▸ **Tus instrucciones**
Copia sin cambios el tramo del fragmento que va desde "Aquí, el psicoanalista" hasta "vez mas horizontal.".

▸ **Fragmento**

Aquí, el psicoanalista puede indicarle al sociólogo las funciones criminógenas propias de una sociedad que, exigente de una integración vertical, extremadamente compleja y elevada de la colaboración social, necesaria para su producción, les propone a los sujetos por ella empleados ideales individuales que tienden a reducirse a un plan de asimilación cada vez mas horizontal.

Esta fórmula designa un proceso cuyo aspecto dialéctico se puede expresar de manera sucinta dando a observar que, en una civilización en la que el ideal individualista ha sido elevado a un grado de afirmación hasta entonces desconocido, los individuos resultan tender hacia ese estado en el que pensarán, sentirán, harán y amarán exactamente las cosas a las mismas horas en porciones del espacio estrictamente equivalentes.

Ahora bien, la noción fundamental de la agresividad correlativa a toda identificación alienante permite advertir que en los fenómenos de asimilación social debe haber, a partir de cierta escala cuantitativa, un límite en el que las tensiones agresivas uniformadas se deben precipitar en puntos donde la masa se rompe y polariza.

Se sabe, por lo demás, que esos fenómenos ya han atraído, desde el punto de vista único del rendimiento, la atención de los explotadores del trabajo que no se contentan con palabras, y justificado en la Hawthorne  Westenrn Electric los gastos de un estudio continuado por años de las relaciones de grupo en sus efectos sobre las disposiciones psíquicas más deseables entre los empleados.

▸ **Datos disponibles**
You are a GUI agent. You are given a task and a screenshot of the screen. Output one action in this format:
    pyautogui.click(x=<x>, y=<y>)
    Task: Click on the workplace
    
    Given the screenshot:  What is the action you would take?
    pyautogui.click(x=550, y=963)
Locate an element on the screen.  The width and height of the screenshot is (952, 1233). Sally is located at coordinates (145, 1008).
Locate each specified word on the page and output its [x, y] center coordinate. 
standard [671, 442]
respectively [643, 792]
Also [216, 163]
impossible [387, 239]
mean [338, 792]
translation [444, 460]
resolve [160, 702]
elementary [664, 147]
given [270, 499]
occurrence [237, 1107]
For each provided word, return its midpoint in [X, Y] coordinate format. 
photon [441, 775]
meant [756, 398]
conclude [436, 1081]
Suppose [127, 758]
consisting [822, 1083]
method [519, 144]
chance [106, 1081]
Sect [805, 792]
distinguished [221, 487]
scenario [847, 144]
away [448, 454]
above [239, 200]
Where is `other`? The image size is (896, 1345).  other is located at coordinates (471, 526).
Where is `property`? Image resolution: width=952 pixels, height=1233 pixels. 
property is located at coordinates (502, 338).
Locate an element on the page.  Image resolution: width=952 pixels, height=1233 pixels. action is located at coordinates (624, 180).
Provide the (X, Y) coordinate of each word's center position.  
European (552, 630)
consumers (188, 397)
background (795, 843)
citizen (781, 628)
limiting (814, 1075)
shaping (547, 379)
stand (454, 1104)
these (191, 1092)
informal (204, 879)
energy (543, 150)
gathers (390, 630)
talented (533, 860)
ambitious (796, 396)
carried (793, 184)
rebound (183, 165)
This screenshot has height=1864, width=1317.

▸ **Resultado de la tarea**
Aquí, el psicoanalista puede indicarle al sociólogo las funciones criminógenas propias de una sociedad que, exigente de una integración vertical, extremadamente compleja y elevada de la colaboración social, necesaria para su producción, les propone a los sujetos por ella empleados ideales individuales que tienden a reducirse a un plan de asimilación cada vez mas horizontal.